SET PROBLEM 1
Translate this sentence from the motorcycle ride log into Spanish: "This is a pretty ride along a cactus-lined strip."
SET PROBLEM 2
According to the motorcycle ride log, how many beers are on tap at the Grille on Main?
SET PROBLEM 3
Reproduce the motorcycle ride log from "I rolled out" up to and including "on sub-suburban sprawl.", putting "residential subdivisions" in place of "housing developments".

SOURCE
-=-=-=-=-

Logged a 250-mile day for the first time today.

I rolled out the 202 to Higley then down to the Hunt Highway and out to Florence. It's amazing how many big, expensive housing developments there are out that way now. Looking on a map, though, they're all snugged right up against the road. so there's some hope that we're not wasting the land entirely on sub-suburban sprawl.

Note to fellow internet motorcycling cool-daddies: If you go to Florence and are looking for someplace funky to have lunch, and you go to the Grille on Main, bring your grandma and your frilly biker jacket. This place looks like it should be a great downtown bar from the outside, but inside is a little antique/gift shop with a soda fountain for a bar (one beer on tap), and about six tables. Decent ham sandwich. Just not the atmosphere I was after.

After lunch, I got some gas and cooked down the 79 to the 77 and detoured a tad farther south to Catalina to get more gas (Shadow 600's have peanut tanks and I wanted to take no chances out here). This is a pretty ride along a cactus-lined strip.

-=-=-=-=-

MATERIAL
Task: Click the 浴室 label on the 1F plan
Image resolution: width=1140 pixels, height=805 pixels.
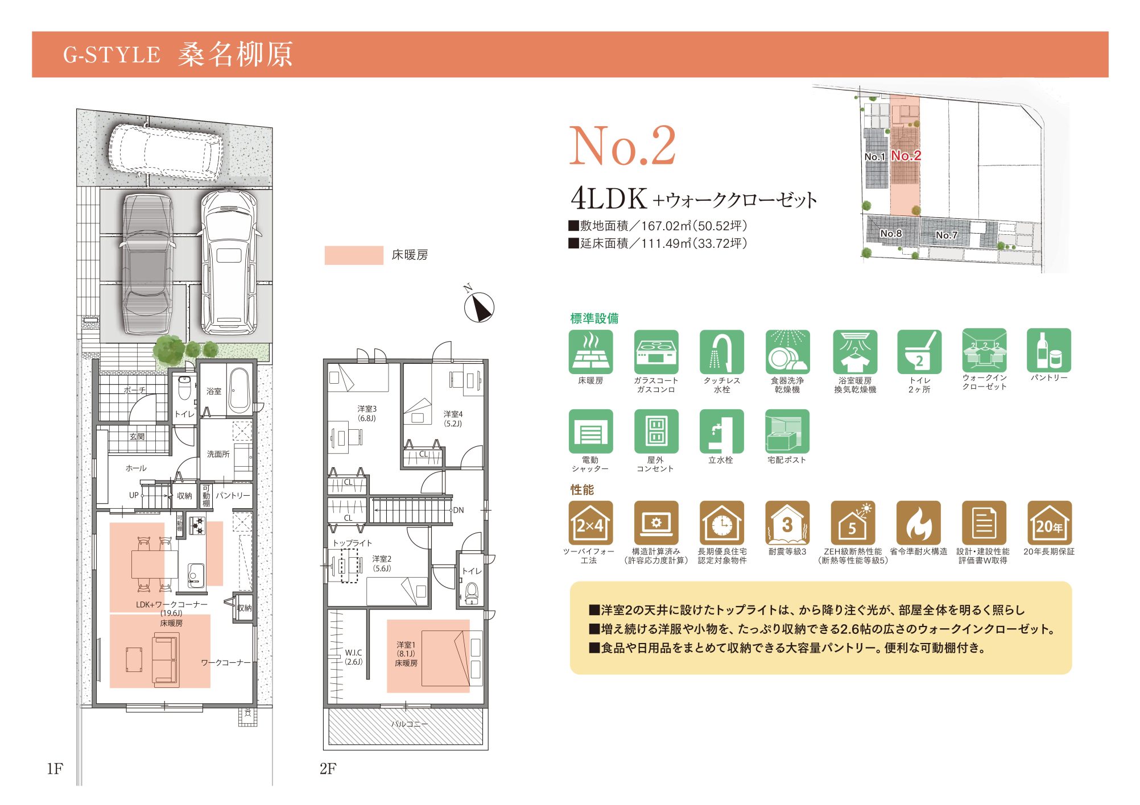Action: click(214, 391)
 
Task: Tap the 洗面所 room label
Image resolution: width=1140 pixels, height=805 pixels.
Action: click(218, 454)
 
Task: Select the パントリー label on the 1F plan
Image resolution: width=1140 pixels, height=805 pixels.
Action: click(233, 495)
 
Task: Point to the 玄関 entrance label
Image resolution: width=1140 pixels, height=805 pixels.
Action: click(137, 437)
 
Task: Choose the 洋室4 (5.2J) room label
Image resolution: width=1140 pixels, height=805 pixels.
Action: click(453, 419)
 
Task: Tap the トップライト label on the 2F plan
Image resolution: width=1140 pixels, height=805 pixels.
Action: click(352, 543)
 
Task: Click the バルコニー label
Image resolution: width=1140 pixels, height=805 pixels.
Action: click(410, 724)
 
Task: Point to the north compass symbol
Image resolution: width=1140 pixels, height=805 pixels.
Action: click(480, 308)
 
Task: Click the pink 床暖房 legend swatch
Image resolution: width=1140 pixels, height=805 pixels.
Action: click(354, 255)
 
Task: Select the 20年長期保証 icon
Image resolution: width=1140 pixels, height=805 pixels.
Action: click(1049, 522)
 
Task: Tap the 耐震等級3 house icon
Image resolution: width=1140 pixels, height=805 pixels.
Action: click(787, 522)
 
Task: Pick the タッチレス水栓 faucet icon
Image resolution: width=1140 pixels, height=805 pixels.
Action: click(722, 352)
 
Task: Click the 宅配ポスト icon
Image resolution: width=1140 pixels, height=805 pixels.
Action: click(787, 431)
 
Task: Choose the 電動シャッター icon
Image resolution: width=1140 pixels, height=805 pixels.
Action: click(591, 431)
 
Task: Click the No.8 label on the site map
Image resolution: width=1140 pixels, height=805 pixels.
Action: click(891, 234)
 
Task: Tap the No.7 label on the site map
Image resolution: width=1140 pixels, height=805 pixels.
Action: click(947, 235)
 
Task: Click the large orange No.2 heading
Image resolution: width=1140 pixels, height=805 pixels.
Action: click(623, 146)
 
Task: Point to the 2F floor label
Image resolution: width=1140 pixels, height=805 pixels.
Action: click(328, 769)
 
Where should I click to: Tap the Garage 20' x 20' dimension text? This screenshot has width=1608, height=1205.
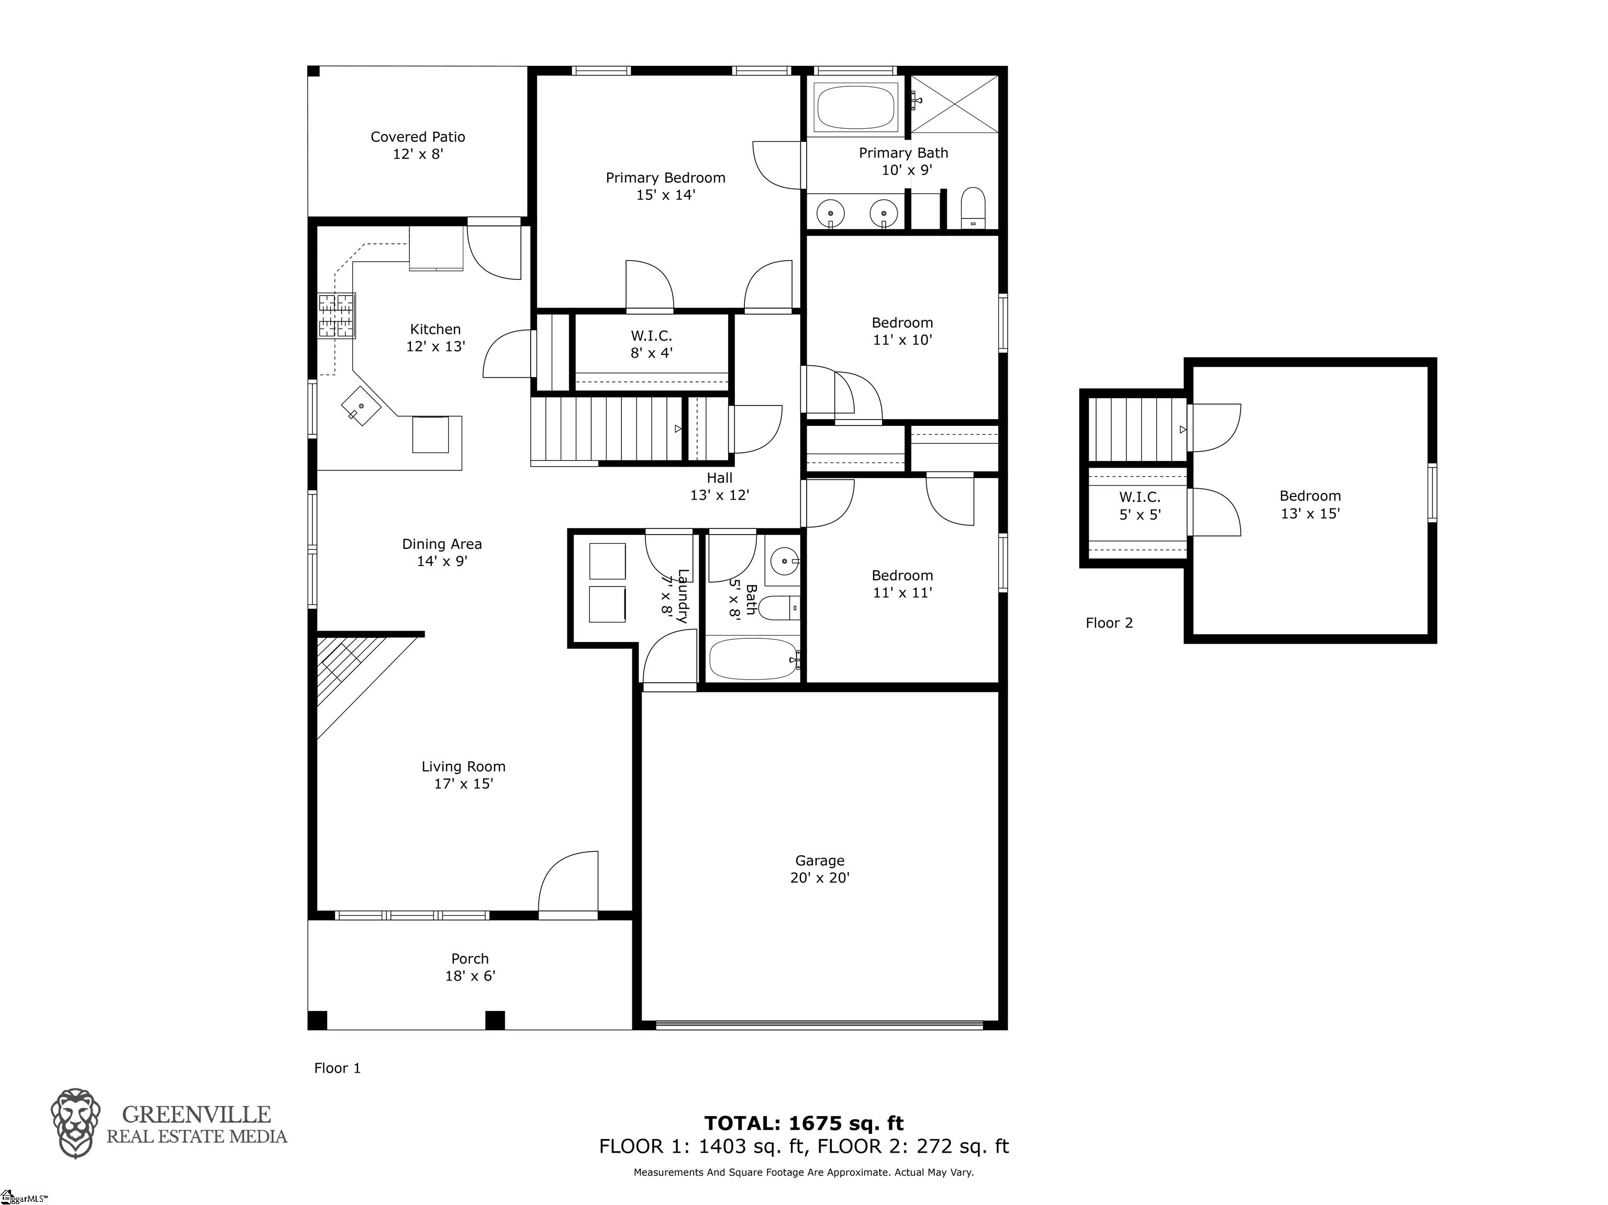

-=-=-=-=-

PROBLEM SOLUTION 1
Es un recorrido bonito a lo largo de una franja bordeada de cactus.

PROBLEM SOLUTION 2
One beer is on tap.

PROBLEM SOLUTION 3
I rolled out the 202 to Higley then down to the Hunt Highway and out to Florence. It's amazing how many big, expensive residential subdivisions there are out that way now. Looking on a map, though, they're all snugged right up against the road. so there's some hope that we're not wasting the land entirely on sub-suburban sprawl.